Her manager had told her she could have her job back if she decided to move back to the Bay.

She thought that maybe he'd only said that because her mom was dead.

It had been a shock, in the way that it was sudden, heart attack, but not entirely surprising. Her parents had her late, her mother was forty-five when she'd been born, her dad fifty-two.

She had always found it odd, in a heart-wrenching type of way, that her parents had waited that long to have a child that it seemed they didn't really want.

That thought alone made a swirling bout of guilt slosh away in her gut. She shouldn't be thinking those things, not when her mom had died, alone, in this house that she now owned, less than a month ago.

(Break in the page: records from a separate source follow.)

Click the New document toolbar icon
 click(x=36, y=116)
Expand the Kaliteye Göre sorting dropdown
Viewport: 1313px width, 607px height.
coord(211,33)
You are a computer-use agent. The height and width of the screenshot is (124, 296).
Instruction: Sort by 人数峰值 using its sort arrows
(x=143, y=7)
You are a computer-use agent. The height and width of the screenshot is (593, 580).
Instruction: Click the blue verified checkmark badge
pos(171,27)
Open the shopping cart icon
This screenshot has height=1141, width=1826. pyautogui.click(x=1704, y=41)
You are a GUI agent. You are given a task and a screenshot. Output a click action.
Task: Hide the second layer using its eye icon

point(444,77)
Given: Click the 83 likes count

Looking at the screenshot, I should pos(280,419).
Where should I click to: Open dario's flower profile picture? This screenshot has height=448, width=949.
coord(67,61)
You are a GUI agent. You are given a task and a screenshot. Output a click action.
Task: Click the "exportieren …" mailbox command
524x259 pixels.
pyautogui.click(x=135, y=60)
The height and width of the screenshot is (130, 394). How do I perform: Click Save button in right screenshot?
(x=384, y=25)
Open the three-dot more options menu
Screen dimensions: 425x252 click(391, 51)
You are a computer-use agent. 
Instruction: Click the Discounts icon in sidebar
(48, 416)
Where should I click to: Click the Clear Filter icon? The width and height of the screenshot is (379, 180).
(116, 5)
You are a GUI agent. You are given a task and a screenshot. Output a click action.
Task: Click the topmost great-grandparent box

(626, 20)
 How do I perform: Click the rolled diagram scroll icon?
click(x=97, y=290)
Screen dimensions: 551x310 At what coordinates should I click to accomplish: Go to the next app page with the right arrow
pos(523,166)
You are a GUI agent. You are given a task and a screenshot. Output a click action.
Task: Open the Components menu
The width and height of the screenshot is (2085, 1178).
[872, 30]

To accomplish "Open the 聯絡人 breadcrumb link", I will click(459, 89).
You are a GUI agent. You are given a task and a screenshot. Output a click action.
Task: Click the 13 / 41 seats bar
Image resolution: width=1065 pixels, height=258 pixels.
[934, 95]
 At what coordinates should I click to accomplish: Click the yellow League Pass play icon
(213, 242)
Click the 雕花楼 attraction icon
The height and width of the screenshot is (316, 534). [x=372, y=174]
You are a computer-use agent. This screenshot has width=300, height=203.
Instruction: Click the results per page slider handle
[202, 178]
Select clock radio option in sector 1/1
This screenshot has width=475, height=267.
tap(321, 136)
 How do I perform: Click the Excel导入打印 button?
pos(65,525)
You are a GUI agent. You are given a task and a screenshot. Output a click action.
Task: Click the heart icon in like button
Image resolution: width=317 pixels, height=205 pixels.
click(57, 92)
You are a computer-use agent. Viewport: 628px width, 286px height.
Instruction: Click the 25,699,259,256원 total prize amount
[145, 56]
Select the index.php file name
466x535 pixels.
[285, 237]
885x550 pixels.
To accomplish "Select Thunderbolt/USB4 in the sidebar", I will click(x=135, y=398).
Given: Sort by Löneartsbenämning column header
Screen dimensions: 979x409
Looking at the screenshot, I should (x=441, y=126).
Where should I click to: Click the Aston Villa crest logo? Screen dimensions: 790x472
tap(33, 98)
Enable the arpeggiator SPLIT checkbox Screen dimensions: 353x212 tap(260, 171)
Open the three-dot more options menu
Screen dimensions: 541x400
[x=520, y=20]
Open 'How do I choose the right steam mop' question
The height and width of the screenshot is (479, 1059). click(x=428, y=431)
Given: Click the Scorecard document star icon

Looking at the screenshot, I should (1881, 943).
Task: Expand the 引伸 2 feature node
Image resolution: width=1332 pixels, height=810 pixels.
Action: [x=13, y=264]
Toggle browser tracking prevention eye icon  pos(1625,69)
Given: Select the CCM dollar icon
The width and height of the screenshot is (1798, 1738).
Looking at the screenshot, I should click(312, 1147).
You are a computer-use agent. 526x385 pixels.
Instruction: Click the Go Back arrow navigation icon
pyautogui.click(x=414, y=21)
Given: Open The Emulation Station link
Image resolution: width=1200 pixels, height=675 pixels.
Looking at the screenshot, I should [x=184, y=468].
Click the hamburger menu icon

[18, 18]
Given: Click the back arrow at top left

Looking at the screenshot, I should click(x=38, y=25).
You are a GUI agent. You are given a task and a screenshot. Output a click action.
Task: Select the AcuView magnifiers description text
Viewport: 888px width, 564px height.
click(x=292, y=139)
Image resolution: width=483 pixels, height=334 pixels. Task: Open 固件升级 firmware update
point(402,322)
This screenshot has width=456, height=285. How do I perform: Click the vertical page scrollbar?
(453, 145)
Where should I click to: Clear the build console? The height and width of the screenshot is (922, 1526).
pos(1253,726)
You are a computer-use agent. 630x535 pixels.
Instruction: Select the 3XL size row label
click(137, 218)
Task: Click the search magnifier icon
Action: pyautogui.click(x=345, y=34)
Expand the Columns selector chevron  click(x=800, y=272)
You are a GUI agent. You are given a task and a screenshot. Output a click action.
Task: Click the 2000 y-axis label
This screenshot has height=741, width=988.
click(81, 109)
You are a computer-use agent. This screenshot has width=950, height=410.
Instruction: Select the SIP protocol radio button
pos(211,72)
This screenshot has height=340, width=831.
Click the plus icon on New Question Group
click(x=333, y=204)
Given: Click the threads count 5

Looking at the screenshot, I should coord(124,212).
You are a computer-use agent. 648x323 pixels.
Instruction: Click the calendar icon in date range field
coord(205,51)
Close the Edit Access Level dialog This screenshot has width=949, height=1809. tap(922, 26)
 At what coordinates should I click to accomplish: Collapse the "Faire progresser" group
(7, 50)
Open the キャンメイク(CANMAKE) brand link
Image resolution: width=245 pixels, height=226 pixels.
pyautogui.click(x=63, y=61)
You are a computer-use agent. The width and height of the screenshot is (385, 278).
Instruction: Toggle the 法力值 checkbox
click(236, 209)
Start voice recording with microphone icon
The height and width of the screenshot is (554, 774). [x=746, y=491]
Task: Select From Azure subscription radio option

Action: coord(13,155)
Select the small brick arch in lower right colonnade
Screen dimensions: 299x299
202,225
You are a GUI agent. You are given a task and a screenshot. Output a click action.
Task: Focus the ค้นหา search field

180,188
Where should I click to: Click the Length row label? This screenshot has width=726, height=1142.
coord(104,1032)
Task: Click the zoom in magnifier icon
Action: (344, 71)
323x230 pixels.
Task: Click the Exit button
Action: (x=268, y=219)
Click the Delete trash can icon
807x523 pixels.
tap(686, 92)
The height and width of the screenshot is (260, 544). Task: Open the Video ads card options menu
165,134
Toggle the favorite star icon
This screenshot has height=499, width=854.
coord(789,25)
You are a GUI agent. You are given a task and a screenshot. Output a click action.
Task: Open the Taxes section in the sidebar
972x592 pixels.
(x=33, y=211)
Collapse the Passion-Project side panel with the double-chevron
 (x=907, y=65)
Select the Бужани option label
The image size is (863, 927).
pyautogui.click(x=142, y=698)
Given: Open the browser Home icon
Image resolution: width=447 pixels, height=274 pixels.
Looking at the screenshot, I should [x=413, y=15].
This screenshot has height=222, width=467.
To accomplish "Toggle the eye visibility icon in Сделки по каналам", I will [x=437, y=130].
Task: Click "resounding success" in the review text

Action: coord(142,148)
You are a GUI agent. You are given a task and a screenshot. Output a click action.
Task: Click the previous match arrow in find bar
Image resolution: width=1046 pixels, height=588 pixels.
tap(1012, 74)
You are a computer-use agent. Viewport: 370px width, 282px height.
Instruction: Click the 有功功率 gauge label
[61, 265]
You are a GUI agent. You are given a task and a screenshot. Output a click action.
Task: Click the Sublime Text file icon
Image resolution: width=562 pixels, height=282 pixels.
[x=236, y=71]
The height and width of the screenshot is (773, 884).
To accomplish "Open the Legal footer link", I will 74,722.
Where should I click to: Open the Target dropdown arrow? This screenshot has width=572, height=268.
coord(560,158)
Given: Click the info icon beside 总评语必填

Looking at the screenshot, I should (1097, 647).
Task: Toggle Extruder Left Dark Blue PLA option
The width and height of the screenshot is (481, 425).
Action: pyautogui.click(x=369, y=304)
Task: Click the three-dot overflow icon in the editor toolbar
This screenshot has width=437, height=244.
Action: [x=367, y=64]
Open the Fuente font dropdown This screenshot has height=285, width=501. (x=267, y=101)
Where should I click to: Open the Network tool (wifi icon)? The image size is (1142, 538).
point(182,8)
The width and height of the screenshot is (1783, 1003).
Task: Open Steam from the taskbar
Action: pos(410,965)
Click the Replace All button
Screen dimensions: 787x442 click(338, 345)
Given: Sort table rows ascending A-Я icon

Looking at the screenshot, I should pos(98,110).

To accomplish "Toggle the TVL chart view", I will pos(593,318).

The funeral and the calls and obtaining the death certificate and the property titles and everything else you're forced to think about when your parent dies had taken up the entirety of her physical and emotional life for the past month. She hadn't even cried yet, didn't know if she even would, which surely pointed to something being horrifically and disgustingly wrong with her. Did she possess any empathy? Any emotion? Was she perhaps a secret psychopath or something equally as cruel?